# WHAT TO DO:
The expected output is every entry that follows, reproduced exactly.

# DATA:
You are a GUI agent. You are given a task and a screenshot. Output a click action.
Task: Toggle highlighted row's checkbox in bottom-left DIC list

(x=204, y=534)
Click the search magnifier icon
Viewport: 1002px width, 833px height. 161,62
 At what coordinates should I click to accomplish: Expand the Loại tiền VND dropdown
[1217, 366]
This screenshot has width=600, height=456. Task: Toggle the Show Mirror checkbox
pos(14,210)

# WRITTEN SOLUTION:
You are a GUI agent. You are given a task and a screenshot. Output a click action.
Task: Toggle highlighted row's checkbox in bottom-left DIC list

(x=204, y=534)
Click the search magnifier icon
Viewport: 1002px width, 833px height. 161,62
 At what coordinates should I click to accomplish: Expand the Loại tiền VND dropdown
[1217, 366]
This screenshot has width=600, height=456. Task: Toggle the Show Mirror checkbox
pos(14,210)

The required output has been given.